Re: Tamil conjunct consonants (was: Encoding Tamil SRI)

Date: Fri Nov 07 2003 - 05:34:05 EST

  • Next message: Andrew C. West: "Re: elided base character or obliterated character (was: Hebrew composition model, with cantillation marks)"

    Peter Jacobi wrote,

    > So, which codepoint sequence will imply the disjoint form and
    > which will imply the ligated form? If 'Indic unification' still
    > holds, the conjunct form always is the default and the disjoint
    > form needs ZWNJ.
    > IMHO this doesn't fit well actual Tamil use and raises a lot of
    > practical problems.
    > Either there must be an accepted list of these ligatures (but
    > lists of archaic usage tend to grow), or one is bound to put a
    > preemptive ZWNJ after every SHA VIRAMA in modern use, to prevent
    > conjunct consonant forming.
    > If this archaic ligature problems extends to other grantha
    > consonants, even more preemptive ZWNJs are necessary for
    > contempary Tamil.

    The Unicode string U+0BB2, U+0BC8 will display differently, depending
    on which font is used. (லை)

    Code2000 will display an old-fashioned ligature glyph, Latha will
    show a more modern alternative, and TabAvarangal2
    ( )
    will render the string in a proposed Tamil script-reform style.

    Yet, the underlying encoded character string is constant.

    It may be possible and desirable to treat these archaic ligature
    forms similarly. Fonts designed for modern Tamil simply won't
    include these archaic ligature glyphs, so it shouldn't be necessary
    to insert ZWNJs all over the place in existing files.
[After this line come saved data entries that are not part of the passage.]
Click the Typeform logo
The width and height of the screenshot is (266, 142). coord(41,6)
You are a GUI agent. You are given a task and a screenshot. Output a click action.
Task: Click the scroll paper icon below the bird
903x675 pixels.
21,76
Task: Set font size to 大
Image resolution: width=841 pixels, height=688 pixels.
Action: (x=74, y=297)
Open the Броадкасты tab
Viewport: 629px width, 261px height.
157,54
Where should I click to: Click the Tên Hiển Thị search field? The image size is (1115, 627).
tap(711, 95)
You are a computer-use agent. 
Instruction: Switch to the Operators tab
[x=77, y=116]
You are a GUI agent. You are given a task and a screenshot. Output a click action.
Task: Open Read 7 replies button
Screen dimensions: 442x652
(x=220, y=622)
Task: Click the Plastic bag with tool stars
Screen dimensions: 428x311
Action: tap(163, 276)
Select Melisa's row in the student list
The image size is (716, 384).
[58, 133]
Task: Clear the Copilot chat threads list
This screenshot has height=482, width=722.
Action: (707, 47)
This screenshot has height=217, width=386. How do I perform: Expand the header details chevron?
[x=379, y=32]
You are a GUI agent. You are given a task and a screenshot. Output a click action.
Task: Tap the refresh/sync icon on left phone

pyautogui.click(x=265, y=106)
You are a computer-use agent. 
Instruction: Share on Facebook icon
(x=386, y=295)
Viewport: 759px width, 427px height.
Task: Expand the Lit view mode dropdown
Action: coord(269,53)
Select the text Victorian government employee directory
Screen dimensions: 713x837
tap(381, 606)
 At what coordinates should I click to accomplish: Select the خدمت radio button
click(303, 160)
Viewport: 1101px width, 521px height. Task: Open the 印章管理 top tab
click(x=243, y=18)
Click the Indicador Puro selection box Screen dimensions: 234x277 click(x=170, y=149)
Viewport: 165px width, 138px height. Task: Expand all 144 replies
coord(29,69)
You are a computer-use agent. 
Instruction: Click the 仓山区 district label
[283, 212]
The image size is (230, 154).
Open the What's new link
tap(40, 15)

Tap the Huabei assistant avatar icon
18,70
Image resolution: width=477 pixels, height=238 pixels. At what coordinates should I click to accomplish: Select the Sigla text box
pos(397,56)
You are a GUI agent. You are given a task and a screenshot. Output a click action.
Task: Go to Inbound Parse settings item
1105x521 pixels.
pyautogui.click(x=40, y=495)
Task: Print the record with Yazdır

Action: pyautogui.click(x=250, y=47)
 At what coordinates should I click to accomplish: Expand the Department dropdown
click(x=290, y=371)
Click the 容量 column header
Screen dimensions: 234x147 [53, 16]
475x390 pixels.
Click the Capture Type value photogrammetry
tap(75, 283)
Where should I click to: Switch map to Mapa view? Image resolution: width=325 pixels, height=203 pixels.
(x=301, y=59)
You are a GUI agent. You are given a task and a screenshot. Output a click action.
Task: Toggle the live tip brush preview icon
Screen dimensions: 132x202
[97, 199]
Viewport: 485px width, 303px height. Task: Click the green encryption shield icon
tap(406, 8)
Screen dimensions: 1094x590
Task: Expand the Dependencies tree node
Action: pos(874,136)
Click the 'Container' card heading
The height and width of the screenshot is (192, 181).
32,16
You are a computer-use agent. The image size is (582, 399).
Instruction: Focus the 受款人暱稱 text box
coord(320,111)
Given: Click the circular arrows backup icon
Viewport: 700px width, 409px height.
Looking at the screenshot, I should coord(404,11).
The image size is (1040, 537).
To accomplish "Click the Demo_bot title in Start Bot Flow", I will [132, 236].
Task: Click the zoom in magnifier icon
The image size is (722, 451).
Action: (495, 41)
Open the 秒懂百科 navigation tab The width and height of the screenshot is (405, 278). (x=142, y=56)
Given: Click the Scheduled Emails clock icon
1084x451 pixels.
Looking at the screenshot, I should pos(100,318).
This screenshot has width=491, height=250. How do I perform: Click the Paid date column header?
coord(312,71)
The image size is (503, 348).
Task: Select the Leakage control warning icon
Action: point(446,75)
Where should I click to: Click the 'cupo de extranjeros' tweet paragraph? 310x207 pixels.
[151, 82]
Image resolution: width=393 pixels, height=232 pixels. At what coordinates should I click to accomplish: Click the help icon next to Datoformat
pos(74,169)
    Anyone seeking to reproduce a Tamil classic would need to specify
    an appropriate font which includes the archaic ligatures. Users
    whose systems lacked the appropriate font would still be able
    to read the document, however.

    IMHO, it's important to preserve options for users to explicitly
    control ligation in plain text. With these archaic Tamil ligatures,
    an author *may* elect to insert ZWNJs and other appropriate
    formatting characters to preserve such distinctions where

    I'm still concerned about the SHRII ligature encoding, though.
    Of course, it makes sense to treat the ligature as a conjunct
    of SHA + RA + II, but since SA + RA + II seems to have been
    the "official" way to encode the ligature -- the proposed
    change will break existing implementations.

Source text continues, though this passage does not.